** Opening TASK INPUTS block **

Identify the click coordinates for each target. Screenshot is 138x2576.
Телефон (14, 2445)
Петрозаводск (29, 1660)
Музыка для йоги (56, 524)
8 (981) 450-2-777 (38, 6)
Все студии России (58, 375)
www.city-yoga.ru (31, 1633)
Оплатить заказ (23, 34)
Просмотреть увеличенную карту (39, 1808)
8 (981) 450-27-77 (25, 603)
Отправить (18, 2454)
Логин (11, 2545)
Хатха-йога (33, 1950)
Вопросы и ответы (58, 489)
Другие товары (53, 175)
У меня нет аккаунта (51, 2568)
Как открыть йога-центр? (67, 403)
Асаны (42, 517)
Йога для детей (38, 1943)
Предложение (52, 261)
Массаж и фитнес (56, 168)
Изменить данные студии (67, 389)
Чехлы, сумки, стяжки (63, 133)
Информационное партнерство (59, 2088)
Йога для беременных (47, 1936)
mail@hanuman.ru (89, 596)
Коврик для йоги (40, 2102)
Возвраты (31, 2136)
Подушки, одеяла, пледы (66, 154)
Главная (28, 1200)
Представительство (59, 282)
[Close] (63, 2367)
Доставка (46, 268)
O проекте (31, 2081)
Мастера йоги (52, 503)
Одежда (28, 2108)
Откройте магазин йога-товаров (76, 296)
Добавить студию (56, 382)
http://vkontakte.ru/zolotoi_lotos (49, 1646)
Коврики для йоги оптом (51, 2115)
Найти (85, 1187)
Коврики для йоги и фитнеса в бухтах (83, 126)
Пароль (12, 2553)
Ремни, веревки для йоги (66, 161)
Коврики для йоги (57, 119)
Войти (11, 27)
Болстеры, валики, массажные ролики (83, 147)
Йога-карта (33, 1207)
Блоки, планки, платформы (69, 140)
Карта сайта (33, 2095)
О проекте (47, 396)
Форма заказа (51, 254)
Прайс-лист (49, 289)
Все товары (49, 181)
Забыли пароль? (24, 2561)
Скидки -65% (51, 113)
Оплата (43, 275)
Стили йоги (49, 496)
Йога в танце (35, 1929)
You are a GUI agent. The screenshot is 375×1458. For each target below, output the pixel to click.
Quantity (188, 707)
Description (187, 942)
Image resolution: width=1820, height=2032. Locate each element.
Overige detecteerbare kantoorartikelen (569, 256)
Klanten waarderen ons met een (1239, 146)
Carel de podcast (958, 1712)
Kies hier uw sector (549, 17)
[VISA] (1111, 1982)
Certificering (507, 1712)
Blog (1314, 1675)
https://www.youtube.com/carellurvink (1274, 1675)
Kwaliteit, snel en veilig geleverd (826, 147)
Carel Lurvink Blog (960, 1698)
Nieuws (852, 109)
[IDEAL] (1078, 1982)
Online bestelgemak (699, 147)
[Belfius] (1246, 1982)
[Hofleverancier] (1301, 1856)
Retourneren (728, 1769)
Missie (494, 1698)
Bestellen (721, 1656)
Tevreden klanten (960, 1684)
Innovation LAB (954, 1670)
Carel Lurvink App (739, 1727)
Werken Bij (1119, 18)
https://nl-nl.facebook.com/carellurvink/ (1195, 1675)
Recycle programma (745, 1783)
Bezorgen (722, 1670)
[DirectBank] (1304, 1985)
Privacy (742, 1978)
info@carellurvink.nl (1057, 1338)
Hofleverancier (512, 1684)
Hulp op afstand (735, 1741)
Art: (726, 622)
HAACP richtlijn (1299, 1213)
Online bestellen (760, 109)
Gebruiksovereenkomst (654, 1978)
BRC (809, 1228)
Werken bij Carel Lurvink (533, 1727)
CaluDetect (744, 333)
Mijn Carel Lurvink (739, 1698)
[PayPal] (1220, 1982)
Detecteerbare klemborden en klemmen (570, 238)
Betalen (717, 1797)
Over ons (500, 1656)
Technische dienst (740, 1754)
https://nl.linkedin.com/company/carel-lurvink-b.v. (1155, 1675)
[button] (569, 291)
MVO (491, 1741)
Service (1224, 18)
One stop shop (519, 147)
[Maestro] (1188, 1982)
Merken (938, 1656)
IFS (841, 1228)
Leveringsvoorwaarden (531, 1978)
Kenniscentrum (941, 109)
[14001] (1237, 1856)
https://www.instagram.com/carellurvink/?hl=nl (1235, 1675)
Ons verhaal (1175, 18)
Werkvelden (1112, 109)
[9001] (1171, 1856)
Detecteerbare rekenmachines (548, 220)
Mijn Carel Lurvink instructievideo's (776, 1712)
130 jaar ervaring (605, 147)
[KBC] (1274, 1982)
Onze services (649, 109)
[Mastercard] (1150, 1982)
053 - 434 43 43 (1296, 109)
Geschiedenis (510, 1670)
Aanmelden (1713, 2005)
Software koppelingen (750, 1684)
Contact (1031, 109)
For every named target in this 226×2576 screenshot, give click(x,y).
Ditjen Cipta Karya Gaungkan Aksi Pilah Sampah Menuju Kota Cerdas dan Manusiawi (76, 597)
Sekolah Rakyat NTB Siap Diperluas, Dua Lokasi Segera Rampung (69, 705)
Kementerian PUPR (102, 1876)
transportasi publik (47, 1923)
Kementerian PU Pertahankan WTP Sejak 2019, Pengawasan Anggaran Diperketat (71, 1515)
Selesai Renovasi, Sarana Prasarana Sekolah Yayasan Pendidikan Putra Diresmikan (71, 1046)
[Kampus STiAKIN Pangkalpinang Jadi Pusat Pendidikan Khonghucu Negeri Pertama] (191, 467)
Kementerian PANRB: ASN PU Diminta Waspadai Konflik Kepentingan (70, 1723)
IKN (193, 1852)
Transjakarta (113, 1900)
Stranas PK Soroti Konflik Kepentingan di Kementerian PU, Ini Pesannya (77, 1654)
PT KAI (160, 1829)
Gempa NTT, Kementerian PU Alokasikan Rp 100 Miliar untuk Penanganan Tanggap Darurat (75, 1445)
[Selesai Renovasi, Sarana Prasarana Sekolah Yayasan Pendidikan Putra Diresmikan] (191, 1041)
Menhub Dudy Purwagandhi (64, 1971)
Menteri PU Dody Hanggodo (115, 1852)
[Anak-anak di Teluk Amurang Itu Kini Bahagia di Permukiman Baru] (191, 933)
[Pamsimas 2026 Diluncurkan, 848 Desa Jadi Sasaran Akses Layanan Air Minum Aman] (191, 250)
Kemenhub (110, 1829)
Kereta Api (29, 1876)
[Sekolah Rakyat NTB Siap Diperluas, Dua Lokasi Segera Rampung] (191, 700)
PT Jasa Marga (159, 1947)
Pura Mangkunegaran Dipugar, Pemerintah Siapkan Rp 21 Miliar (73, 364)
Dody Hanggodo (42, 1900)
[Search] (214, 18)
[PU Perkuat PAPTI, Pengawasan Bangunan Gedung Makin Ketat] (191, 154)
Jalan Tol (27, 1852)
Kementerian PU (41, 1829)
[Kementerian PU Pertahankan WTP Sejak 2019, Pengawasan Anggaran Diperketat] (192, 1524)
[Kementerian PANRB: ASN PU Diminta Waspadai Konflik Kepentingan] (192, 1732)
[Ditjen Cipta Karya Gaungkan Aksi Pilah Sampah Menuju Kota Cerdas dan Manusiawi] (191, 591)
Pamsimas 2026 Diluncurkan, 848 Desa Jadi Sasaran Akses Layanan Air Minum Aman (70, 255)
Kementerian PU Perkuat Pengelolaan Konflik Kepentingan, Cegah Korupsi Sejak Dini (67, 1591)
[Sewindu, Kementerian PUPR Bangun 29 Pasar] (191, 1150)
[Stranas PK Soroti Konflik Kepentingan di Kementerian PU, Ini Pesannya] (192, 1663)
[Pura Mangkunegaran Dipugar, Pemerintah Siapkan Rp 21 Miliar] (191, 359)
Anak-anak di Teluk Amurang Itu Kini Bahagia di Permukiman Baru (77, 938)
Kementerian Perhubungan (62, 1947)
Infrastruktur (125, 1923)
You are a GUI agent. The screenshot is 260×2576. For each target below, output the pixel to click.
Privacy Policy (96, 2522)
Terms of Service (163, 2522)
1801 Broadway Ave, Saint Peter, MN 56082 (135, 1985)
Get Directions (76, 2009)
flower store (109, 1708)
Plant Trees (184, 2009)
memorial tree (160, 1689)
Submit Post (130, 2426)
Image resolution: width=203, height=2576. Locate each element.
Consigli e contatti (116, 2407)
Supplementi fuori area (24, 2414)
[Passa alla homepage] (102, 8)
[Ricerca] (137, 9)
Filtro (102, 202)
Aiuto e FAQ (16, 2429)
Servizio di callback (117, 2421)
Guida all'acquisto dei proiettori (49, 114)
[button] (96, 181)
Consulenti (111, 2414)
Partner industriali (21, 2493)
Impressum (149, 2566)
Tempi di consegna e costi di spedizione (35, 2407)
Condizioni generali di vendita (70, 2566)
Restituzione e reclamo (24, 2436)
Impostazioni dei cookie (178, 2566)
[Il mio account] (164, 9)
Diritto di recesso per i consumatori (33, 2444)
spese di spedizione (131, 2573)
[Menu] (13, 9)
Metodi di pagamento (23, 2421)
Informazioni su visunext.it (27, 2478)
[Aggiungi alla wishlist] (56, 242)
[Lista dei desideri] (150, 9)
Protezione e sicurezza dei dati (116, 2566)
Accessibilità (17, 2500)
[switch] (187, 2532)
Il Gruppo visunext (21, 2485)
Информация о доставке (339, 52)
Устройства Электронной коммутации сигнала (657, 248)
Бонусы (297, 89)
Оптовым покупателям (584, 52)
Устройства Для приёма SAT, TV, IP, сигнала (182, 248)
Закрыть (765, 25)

** Closing TASK INPUTS block **

*AIM OF THE TASK:*
Beginning with the line above that contains "Одежда (28, 2108)", copy each line exactly up to and including the line that contains "Прайс-лист (49, 289)", and go no further.

*TASK SOLUTION:*
Одежда (28, 2108)
Откройте магазин йога-товаров (76, 296)
Добавить студию (56, 382)
http://vkontakte.ru/zolotoi_lotos (49, 1646)
Коврики для йоги оптом (51, 2115)
Найти (85, 1187)
Коврики для йоги и фитнеса в бухтах (83, 126)
Пароль (12, 2553)
Ремни, веревки для йоги (66, 161)
Коврики для йоги (57, 119)
Войти (11, 27)
Болстеры, валики, массажные ролики (83, 147)
Йога-карта (33, 1207)
Блоки, планки, платформы (69, 140)
Карта сайта (33, 2095)
О проекте (47, 396)
Форма заказа (51, 254)
Прайс-лист (49, 289)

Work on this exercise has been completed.